# Possible Shirts for a Band..



## FuryofNature (Mar 14, 2006)

Some ideas for shirts for a band.






This one is the one they asked for.





This is just something that came to me, theres 3 boys and a girl in the band...so it works.





This one is 4 photos I took at 4 different shows, then melded them together as one fluid image. 





This is stacked TV's. It's going to be on the album cover, so it has relevance to the band.


Let me know what you guys thinks, and if you have any suggestions PLEASE let me know  

Thanks a lot!
_KA


----------



## aprilraven (Mar 15, 2006)

i really dig the first one the best...since the name is kinda 007...it looks like a tux... i think it rocks....

just thinking with the name sparks....i wonder if you could do some kind of sparks from the pin/buttons on the first shirt...looking like sparks, or flames....smoke maybe..? 

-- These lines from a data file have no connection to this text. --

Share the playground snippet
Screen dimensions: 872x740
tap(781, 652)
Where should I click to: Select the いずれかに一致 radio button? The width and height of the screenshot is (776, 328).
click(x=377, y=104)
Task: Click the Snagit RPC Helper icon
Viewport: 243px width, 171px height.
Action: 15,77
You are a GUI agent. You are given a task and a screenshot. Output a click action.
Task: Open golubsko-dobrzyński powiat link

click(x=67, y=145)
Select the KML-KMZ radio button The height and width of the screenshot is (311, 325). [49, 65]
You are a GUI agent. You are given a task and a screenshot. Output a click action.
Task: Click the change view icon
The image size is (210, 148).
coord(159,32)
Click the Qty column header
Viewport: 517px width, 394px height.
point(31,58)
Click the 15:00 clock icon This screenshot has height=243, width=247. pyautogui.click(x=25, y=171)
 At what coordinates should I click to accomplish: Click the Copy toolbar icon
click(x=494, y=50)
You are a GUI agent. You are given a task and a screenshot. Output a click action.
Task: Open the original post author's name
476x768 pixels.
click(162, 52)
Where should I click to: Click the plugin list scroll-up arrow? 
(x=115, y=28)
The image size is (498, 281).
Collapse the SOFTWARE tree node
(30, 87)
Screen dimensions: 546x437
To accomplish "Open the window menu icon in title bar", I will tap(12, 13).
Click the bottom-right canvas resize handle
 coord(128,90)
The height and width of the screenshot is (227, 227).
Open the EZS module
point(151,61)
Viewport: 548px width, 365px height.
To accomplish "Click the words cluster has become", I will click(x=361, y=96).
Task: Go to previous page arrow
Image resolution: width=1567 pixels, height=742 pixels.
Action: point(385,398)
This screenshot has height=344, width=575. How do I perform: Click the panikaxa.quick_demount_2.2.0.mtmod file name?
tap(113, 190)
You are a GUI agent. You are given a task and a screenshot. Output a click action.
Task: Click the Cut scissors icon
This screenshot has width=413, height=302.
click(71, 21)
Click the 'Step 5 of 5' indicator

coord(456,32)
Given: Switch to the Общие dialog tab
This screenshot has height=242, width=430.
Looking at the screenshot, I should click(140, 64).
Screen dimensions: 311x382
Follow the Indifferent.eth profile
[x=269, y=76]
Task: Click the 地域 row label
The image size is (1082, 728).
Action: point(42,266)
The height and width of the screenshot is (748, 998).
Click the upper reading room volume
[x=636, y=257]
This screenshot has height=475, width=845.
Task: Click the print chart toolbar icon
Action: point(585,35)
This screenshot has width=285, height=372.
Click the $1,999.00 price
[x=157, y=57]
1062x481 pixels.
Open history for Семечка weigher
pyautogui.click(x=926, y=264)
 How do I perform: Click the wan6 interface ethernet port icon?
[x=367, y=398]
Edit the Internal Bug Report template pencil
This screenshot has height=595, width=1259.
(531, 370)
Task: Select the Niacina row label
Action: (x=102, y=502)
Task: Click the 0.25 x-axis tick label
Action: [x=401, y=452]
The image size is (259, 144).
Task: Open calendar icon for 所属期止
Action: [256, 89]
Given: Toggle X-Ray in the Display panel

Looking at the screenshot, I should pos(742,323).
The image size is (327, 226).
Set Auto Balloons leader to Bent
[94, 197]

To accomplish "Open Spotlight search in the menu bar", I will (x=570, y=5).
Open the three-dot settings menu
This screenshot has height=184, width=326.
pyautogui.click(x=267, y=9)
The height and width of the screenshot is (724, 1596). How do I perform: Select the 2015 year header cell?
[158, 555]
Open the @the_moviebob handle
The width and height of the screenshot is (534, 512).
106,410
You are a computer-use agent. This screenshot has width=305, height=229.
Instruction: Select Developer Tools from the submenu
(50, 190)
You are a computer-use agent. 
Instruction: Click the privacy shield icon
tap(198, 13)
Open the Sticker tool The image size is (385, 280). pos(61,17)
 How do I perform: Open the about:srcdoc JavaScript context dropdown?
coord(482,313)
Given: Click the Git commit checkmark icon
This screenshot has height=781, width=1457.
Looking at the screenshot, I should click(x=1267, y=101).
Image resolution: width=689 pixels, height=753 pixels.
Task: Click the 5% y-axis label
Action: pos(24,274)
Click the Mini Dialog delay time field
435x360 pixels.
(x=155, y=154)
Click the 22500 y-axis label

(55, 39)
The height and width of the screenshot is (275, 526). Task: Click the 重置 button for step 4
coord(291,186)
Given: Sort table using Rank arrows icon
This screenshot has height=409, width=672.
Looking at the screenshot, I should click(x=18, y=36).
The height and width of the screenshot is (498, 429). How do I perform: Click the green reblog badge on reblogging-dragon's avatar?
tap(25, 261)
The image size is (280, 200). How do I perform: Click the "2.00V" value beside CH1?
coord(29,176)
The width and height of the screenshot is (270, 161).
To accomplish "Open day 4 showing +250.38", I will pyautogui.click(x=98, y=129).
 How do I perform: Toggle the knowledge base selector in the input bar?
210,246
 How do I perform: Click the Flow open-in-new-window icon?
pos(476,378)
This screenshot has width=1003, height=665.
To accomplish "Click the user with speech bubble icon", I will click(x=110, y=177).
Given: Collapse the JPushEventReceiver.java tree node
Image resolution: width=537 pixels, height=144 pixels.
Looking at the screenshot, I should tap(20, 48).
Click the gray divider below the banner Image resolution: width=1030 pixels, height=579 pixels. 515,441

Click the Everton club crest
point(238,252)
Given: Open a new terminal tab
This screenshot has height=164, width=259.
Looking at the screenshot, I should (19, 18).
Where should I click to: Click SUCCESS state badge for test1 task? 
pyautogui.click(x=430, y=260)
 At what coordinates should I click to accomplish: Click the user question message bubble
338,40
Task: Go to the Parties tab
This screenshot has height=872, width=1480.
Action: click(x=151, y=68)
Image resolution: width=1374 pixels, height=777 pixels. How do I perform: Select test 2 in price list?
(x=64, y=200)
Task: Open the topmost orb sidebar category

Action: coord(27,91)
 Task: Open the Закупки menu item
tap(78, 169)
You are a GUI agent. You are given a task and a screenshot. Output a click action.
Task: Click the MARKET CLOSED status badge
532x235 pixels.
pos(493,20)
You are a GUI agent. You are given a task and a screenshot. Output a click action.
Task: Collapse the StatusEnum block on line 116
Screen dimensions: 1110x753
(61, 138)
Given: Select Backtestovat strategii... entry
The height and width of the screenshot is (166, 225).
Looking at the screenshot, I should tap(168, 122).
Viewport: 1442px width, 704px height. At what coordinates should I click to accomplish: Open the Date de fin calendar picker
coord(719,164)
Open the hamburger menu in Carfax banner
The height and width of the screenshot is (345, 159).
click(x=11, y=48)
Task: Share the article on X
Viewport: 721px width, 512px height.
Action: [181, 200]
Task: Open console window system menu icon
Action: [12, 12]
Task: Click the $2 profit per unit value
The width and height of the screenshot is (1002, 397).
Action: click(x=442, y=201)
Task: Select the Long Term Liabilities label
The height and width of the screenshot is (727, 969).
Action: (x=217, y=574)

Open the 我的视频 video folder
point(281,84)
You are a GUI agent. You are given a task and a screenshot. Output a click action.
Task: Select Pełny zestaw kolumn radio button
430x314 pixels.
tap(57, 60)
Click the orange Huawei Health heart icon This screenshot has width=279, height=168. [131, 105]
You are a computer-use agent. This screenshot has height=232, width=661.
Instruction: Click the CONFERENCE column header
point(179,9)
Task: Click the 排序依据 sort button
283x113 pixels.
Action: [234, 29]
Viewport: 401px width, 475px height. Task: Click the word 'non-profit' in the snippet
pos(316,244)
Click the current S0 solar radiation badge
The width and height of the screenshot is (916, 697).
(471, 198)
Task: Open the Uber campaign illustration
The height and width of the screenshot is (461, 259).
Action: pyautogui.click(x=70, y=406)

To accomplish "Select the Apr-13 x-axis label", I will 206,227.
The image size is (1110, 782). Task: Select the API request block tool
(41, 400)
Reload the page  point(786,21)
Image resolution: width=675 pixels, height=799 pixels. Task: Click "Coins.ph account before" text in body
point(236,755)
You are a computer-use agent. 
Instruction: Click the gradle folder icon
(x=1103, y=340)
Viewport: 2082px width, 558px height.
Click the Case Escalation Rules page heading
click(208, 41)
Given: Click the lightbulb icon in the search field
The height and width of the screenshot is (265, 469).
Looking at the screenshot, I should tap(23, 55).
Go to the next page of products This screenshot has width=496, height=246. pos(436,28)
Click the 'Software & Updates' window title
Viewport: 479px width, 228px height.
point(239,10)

just a thought...the art work is great on them all..btw...

you have a huge amount of talent with shirts...great calling...


----------



## FuryofNature (Mar 15, 2006)

The thing with the suit one is...thats how it was requested....He wanted the pins...and then pins are of Agent sparks....So it makes sense. 

I'm willing to change it, but i have to hear back from them first


----------



## bethany138 (Mar 16, 2006)

HEY!!!  Do you use a contract for this kind of work?  Your shirts are great!  I desperately need a contract for photo and design work for bands.


----------



## FuryofNature (Mar 16, 2006)

I wish! I just do it out of the goodness of my heart for now.


----------



## MommyOf4Boys (Mar 17, 2006)

These are all awsome! I totally dig the first one - really original!


----------



## FuryofNature (Mar 18, 2006)

Thanks a lot. I hope they like it too!


----------



## hot shot (Mar 25, 2006)

i realy like the last 2 realy stylish the last one could be sold as skate where (at like 20 quid a shirt)


----------



## digitalstudio (Apr 6, 2006)

I love the first one. VERY original!!!! Love the tie


----------



## The Mad Jester (Apr 7, 2006)

First one First one FIRST ONE! It's unique and just flows with the shape of the shirt. I'd love to wear something like that - I don't often find band shirts I really really like, but that's something I know I'd love to wear to represent the band.. if I knew what they sounded like, of course. =P


----------



## Fate (Apr 8, 2006)

First one for the win  love its unique look!


----------